Alongside the fastest rate of business activity growth for 15 years in June, the eurozone economy saw output prices… https://t.co/xoZAC0QCKK
Week Ahead Economic Preview: Week of 8 March 2021
The following is an extract from IHS Markit's latest Week Ahead Economic Preview. For the full report, please click on the 'Download Full Report' link.
- Focus turns to policy meetings at ECB and Bank of Canada, plus BoE and RBA speeches, amid bond market turmoil
- US job markets and consumers in focus
- China trade data and Japanese GDP
Markets will seek guidance on central bank policy outlooks in the week ahead after recent data not only showed the global recovery gathering momentum in February, albeit with marked regional variations, but also showed rising inflationary pressures. A key global gauge of companies' input cost inflation rose to its highest for over 12 years in February, feeding through to the largest increase in average selling prices for goods and services for over a decade.
Interest rate meetings are held at the ECB and Bank of Canada, and will be closely watched amid growing concerns over rising bond yields. Despite recent market volatility, we continue to expect the ECB to deliver on its forward guidance, whereby pandemic-related (PEPP) net purchases are extended to at least March 2022 with reinvestments to at least the end of 2023. Similarly, in Canada, the central bank has pledged to keep interest rates at 0.25% until excess capacity is eroded, which at its last meeting the bank didn't expect to see until 2023.
Speeches from BoE and RBA governors Bailey and Lowe are also scheduled for the week, and will be watched respectively for clues as to appetite for negative rates in the UK and for the Australian central bank's commitment to yield control after recent intervention in the bond markets.
In the US, the monthly budget statement is accompanied by job openings and jobless claims numbers, as well as the initial March reading of the University of Michigan's consumer sentiment indicator. The latter will be eyed for further signs of consumers boosting the economic recovery, which gained momentum in February amid further stimulus. Producer price data will also be watched after recent surveys showed signs of inflationary pressures building.

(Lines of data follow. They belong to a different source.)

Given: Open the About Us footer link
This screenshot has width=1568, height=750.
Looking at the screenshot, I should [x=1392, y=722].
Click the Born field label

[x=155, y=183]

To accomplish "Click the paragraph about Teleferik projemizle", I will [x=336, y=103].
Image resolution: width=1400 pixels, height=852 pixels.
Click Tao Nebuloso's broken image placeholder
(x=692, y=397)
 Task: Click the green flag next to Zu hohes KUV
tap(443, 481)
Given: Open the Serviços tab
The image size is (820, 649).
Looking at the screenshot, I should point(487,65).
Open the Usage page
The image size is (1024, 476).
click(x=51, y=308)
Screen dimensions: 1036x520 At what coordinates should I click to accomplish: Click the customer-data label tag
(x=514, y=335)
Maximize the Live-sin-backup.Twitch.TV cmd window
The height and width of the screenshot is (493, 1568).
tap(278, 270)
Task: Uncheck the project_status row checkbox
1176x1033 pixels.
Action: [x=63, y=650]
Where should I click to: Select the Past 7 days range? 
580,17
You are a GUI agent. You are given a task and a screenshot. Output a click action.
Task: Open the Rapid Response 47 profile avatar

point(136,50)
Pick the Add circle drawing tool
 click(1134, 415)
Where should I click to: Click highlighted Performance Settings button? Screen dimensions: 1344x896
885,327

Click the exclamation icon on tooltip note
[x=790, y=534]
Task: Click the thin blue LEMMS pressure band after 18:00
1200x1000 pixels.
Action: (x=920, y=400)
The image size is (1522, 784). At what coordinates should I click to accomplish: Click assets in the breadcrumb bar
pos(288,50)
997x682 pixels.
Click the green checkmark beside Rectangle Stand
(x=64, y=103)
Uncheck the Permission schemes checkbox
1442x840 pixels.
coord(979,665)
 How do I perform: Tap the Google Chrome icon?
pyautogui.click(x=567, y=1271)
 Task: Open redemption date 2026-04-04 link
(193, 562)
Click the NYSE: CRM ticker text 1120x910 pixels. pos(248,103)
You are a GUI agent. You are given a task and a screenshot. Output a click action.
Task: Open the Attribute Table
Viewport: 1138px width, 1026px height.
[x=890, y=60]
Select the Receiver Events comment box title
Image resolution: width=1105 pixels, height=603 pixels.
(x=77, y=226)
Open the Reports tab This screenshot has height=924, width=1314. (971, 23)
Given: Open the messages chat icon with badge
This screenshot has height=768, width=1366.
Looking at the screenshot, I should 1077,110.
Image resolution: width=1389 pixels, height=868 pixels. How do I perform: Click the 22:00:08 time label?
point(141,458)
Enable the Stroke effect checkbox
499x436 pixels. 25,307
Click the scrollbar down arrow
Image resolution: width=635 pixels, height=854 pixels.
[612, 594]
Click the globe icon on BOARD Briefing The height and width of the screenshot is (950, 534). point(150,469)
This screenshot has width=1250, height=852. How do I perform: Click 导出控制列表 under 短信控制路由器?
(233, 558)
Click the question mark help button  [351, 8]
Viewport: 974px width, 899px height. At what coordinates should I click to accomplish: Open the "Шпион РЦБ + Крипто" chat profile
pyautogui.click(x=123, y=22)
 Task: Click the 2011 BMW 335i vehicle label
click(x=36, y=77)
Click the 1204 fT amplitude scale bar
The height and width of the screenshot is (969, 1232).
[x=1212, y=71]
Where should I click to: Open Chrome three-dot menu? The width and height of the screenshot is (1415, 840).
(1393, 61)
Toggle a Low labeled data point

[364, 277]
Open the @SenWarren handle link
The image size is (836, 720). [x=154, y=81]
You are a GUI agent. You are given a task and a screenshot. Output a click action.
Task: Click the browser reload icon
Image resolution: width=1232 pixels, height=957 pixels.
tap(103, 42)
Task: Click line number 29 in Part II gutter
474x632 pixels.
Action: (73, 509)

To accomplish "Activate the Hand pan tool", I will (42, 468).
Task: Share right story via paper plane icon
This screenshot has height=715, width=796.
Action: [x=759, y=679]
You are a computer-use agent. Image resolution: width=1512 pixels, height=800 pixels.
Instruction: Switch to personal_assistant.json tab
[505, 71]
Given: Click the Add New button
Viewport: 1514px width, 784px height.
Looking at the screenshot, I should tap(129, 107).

In Europe, a fresh estimate of fourth quarter GDP (currently thought to have shrunk 0.7%) is released alongside industrial production numbers for January. The latter are expected to show manufacturing helping ameliorate a downturn in the service sector during the first quarter. UK GDP data are also updated for January, with survey data hinting at a marked downturn as a new national lockdown hit activity, with business woes exacerbated by Brexit-related disruptions.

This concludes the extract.